More recently, Braun has been studying the possibility of targeting SSCs or their descendants to produce a male contraceptive. Using funding from the contraceptive development group at NICHD, Braun and his team are investigating the genetic regulation of the transition from spermatogonia (for instance, A(aligned-16) cells) to more differentiated cells such as A(1) cells.
At the moment, Braun is not yet testing specific compounds. “We’re really at the stage of still doing the basic biology,” he says. But the basic idea is to replicate the process of starting and stopping sperm production as occurs in “seasonal breeders” such as hamsters, groundhogs, minks, and lemurs.
The flip side of this coin uses SSCs is to restore fertility, for instance in young men who through pediatric chemotherapy treatment have lost the ability to produce sperm. (Adult males who undergo chemotherapy have the option to bank sperm ahead of time, but juveniles who have not yet entered puberty, do not have that option, says Ans van Pelt of the Center for Reproductive Medicine at the Academic Medical Center, University of Amsterdam.
van Pelt has published a pair of reports in the Journal of the American Medical Association suggesting that she can maintain human SSCs in culture from both adult  and juvenile males  for several months (28 and 29 weeks, respectively). These cells could be cryopreserved and restored in culture, expressed spermatogonial markers, and were capable of repopulating the testes of xenotransplanted mice.
According to the authors, the adult SSC report “outlines to first, to our knowledge, successful long-term culture and propagation of human spermatogonial stem cells.” 

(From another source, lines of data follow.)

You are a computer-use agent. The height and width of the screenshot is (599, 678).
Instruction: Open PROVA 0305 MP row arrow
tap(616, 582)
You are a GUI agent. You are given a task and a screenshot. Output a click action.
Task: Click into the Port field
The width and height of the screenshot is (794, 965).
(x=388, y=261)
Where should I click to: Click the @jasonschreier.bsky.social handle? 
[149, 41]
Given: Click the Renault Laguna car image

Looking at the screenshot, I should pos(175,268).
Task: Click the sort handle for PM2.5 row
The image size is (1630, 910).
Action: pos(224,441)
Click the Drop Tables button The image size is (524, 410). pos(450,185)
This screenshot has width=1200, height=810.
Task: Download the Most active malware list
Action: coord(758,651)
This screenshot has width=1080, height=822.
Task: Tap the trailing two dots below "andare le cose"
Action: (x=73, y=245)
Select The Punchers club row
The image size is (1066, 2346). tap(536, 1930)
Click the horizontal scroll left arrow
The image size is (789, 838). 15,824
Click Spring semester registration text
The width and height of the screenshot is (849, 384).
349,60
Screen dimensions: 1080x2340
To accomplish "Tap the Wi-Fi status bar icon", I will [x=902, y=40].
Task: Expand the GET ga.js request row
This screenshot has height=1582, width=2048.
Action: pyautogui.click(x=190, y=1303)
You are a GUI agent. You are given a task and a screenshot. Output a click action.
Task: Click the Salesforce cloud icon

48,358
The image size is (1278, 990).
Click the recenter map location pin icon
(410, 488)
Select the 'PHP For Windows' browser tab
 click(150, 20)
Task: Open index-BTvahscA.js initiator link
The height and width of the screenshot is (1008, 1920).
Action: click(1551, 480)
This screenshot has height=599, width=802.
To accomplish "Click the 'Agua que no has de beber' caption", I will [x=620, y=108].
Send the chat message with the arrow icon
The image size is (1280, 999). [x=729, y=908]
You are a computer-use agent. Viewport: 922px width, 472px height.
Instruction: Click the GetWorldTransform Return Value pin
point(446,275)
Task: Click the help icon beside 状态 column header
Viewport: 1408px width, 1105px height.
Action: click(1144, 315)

As with gPS cells, the culture step is key in this process, though for a different reason: Because adult testes are larger than juvenile ones, more cells are needed to restore them, says van Pelt. (She also observed, and removed, gPS colonies in her cultures.)
But Oatley, for one, is skeptical. “The hallmark of stem cells is the ability to transplant the cells and show they can re-derive a cell lineage,” he says. Ralph Brinster of the University of Pennsylvania pioneered that approach for mouse SSCs (both Oatley and Shinohara are former Brinster postdocs). But van Pelt and colleagues could not do that experiment in humans, because the Center for Reproductive Medicine does not yet have the regulatory approval required to restore the cells to their human donors; they only had approval to take the biopsies in the first place.
Now, says van Pelt, she must ensure these cells are genetically stable – a common concern with cultured stem cells.
She should have plenty of time to work that out, she says. The two boys in her most recent study were aged 6.5 and 8 years at the time of biopsy, and so are probably 8.5 and 10 now. They likely will not return for reimplantation until they are 20 years old at least, she says. “So we have still time to improve our methods.”
 M. Kanatsu-Shinohara et al., “Generation of pluripotent stem cells from neonatal mouse testis,” Cell, 119:1001–12, 2004.
 K. Ko et al., “Induction of pluripotency in adult unipotent germline stem cells,” Cell Stem Cell, 5:87–96, 2009.
 F.W. Buaas et al., “Plzf is required in adult male germ cells for stem cell self-renewal,” Nat Genet, 36:647–52, 2004.
 H. Sadri-Ardekani et al., “Propagation of human spermatogonial stem cells in vitro,” JAMA, 302:2127–34, 2009.
 H. Sadri-Ardekani et al., “In vitro propagation of human prepubertal spermatogonial stem cells,” JAMA, 305:2416–8, 2011.